I bought a yellow-top optima gel cell from les schwab in Orchards
Washington. They highly recommended it and so did everyone else I talked
to
at the time. I'm sure they're pretty good batteries but apparently I got a
bad one. I bought mine for a vintage 87 RX-7 with less than 64k original
miles on it. I purchased the car as an investment (you rotary heads can
appreciate that) and I wanted the nicest battery available and paid over
$200 dollars for it. I drove the car 1 - 2 times a month to work and back
and kept it garaged (heated all year around) and after 22 months the
battery
developed a short in one of the cells. I took it back to les schwab and
the
only thing they would offer me was a $79 dollar credit.

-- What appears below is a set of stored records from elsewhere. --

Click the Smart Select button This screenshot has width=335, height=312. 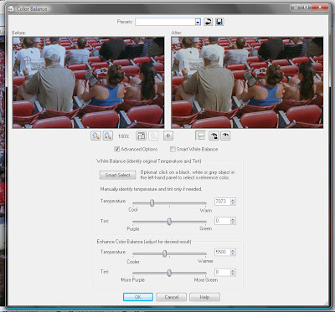pos(117,175)
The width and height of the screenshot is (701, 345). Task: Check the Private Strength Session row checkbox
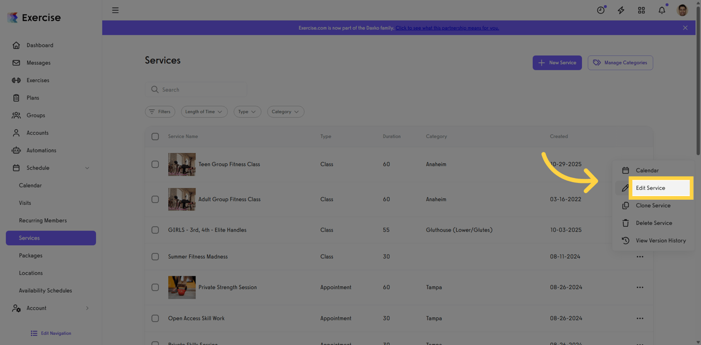click(x=155, y=288)
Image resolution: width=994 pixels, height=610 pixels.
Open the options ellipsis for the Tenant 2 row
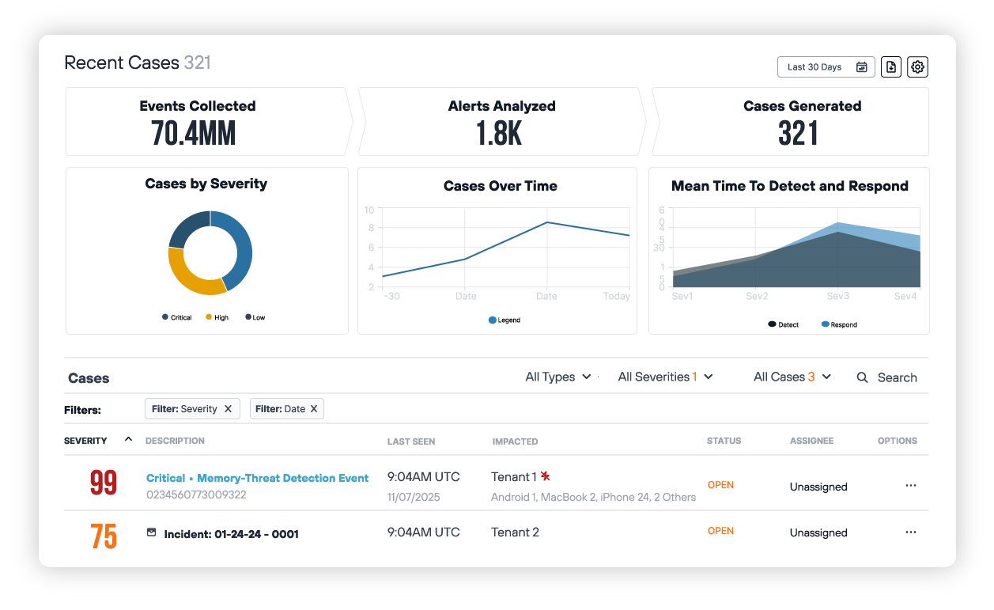(x=910, y=532)
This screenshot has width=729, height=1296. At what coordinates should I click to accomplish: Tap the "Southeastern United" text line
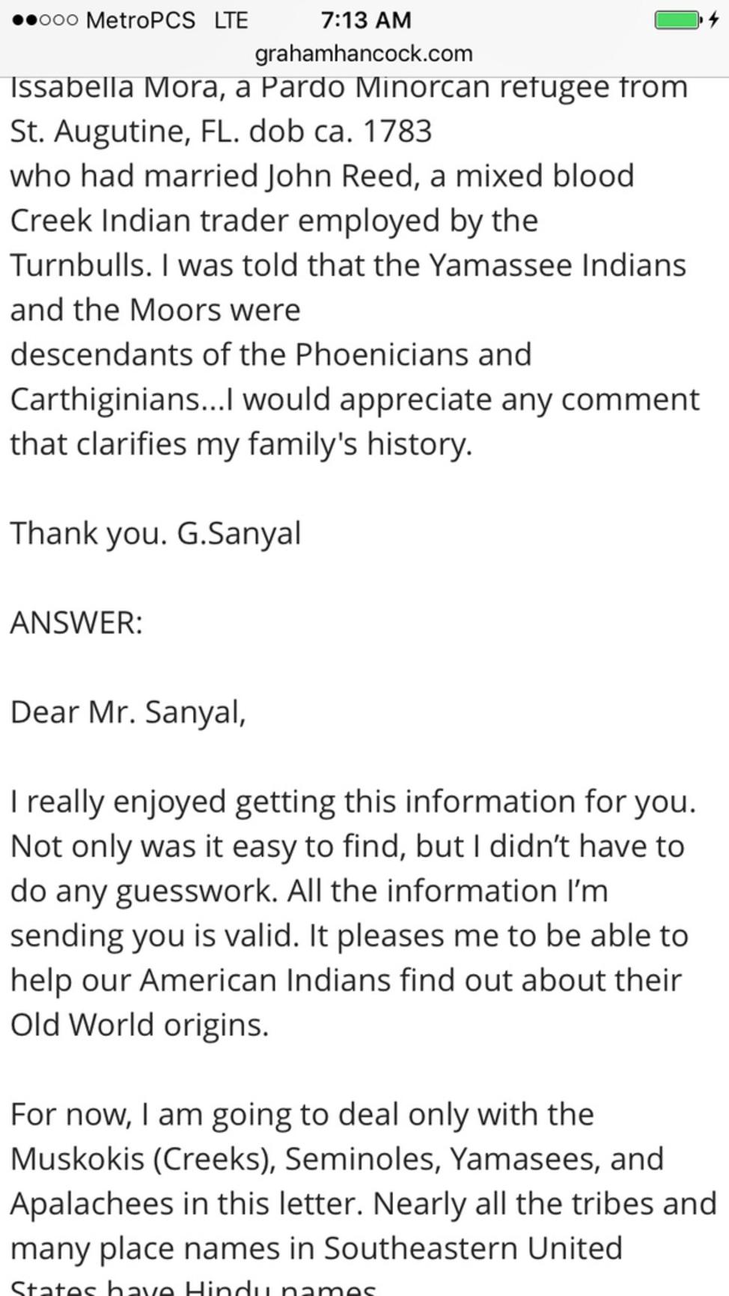[x=473, y=1249]
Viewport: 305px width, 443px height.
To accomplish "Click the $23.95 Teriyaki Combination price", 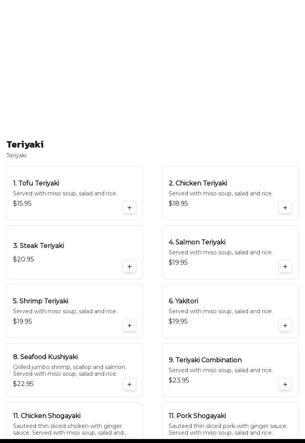I will [x=179, y=380].
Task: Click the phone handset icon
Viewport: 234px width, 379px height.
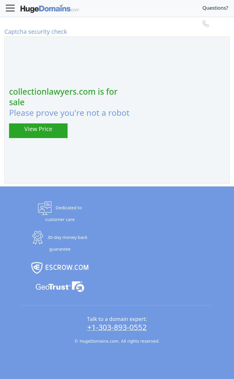Action: tap(206, 24)
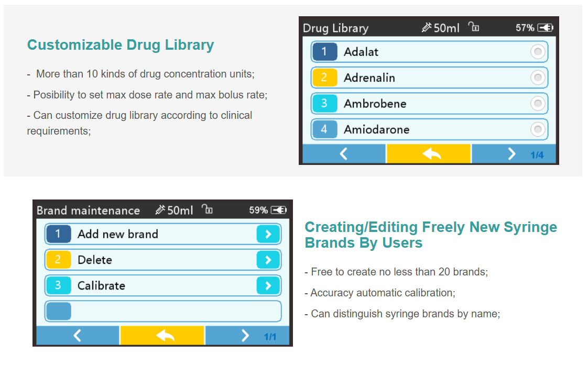
Task: Choose the Ambrobene drug entry
Action: [429, 103]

On a battery that
I
expected would last several years I figured I had the real deal. Turned
out
I had to take it in the shorts because les schwab insisted that the car
sat
too long and that's what caused the short. On the 1 - 2 times per month
that
I drive the RX7, the car gets started 4x each day (includes lunch-trip)
and
is driven 60 miles round-trip. Anyway, I obviously feel ripped off. ...and
les schwab has crappy customer service! They told me that this rarely ever
happens. If that's so, why didn't they just give me a new optima battery
and
send the bad one back to the manufacturer? I'll never buy one again after
that experience and I will tell everyone I know the same story!